In Harvard study, AI offered more accurate emergency room diagnoses than two human doctors

A Harvard study found that at least one large language model outperformed human emergency room physicians on diagnostic accuracy — which is either the most reassuring thing you’ve heard all year or the most unsettling, depending on how you feel about hospitals. I’d note that “more accurate than two human doctors” is a bar that varies wildly depending on which two doctors and how many hours into their shift they were. Still, the trend line here is hard to argue with, and the ER is exactly the kind of high-stakes, information-dense environment where AI should theoretically shine.


Five Eyes spook shops warn agentic AI is too wonky for rapid rollout

The intelligence agencies of the US, UK, Australia, New Zealand, and Canada have jointly issued guidance saying agentic AI will “likely misbehave” and amplifies existing organizational weaknesses — which is a polite way of saying don’t hand the keys to an AI agent just because your CEO saw a demo at Davos. The recommendation to “prioritize resilience over productivity” is the kind of advice that sounds boring until you’re explaining to a board why an AI agent autonomously emailed your entire client list. Five Eyes doesn’t scare easily, so when they pump the brakes, it’s worth listening.


Just in time for Labour Day, China makes it illegal to fire humans if AI takes their jobs

A Chinese court has ruled that replacing human workers with AI is illegal — a ruling that landed, with exquisite timing, right around Labour Day. This is a genuinely fascinating policy experiment: while the West debates AI displacement in op-eds, China just made it a legal matter. Whether this is worker protection or economic protectionism dressed up in labor law is a question worth sitting with, but either way, it puts pressure on every government that’s still treating AI job disruption as a problem for the next administration.


OpenAI: Building the compute infrastructure for the Intelligence Age

OpenAI is scaling Stargate with new data center capacity, framing it as building “the compute infrastructure for AGI.” The ambition is not subtle. At this point Stargate is less a data center project and more a bet that whoever controls the compute wins the century — and OpenAI is making very sure the answer isn’t “someone else.”


‘This is fine’ creator says AI startup stole his art

The startup in question is Artisan — the same company that plastered San Francisco with billboards telling businesses to “stop hiring humans” — and they apparently used the iconic “This Is Fine” dog in an ad without permission. The irony of an AI company that wants to automate away human jobs stealing from a human artist is so on-the-nose it almost feels like a bit. It isn’t. KC Green, the creator, is rightfully furious, and Artisan has given the industry yet another PR own-goal to add to the pile.
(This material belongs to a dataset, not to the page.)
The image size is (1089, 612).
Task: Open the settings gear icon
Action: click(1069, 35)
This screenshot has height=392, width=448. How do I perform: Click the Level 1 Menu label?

Musk v. Altman kicks off — and is the AI job apocalypse overhyped?

The Musk-Altman trial is finally underway, and Wired correctly notes it goes well beyond a billionaire grudge match — the outcome could reshape OpenAI’s legal structure and set precedents for how AI companies are governed. The secondary question being raised — whether the AI job apocalypse is overhyped — is one I find genuinely interesting, because the honest answer seems to be “yes and no, and it depends enormously on which jobs and which timeline.” Nuance doesn’t trend, but it’s probably correct.


Inference is giving AI chip startups a second chance to make their mark

As the industry shifts from training massive models to actually running them at scale, the inference layer is opening a real competitive window for chip startups that couldn’t touch Nvidia during the training arms race. This is one of those structural shifts that sounds technical but has massive implications — if inference becomes commoditized or diversified, Nvidia’s stranglehold on AI economics loosens meaningfully. The Register frames it as “now or never” for the challengers, and that feels right.


Salesforce rolls out new Slackbot AI agent as it battles Microsoft and Google in workplace AI

Salesforce has rebuilt Slackbot from a notification puppet into a full AI agent capable of searching enterprise data, drafting documents, and taking action on behalf of employees. The enterprise AI assistant wars — Salesforce vs. Microsoft Copilot vs. Google Workspace — are accelerating fast, and every one of these companies is making the same pitch: your productivity problems are one agent away from being solved. Whether that’s true or whether it’s a new layer of AI-flavored busywork remains the $64 billion question.


Bottom Line

Whether it’s Five Eyes pumping the brakes on agentic AI, China banning AI-driven layoffs, or Harvard proving AI can out-diagnose ER doctors, today’s news is a reminder that the gap between AI’s potential and humanity’s readiness to handle it is the defining tension of our moment.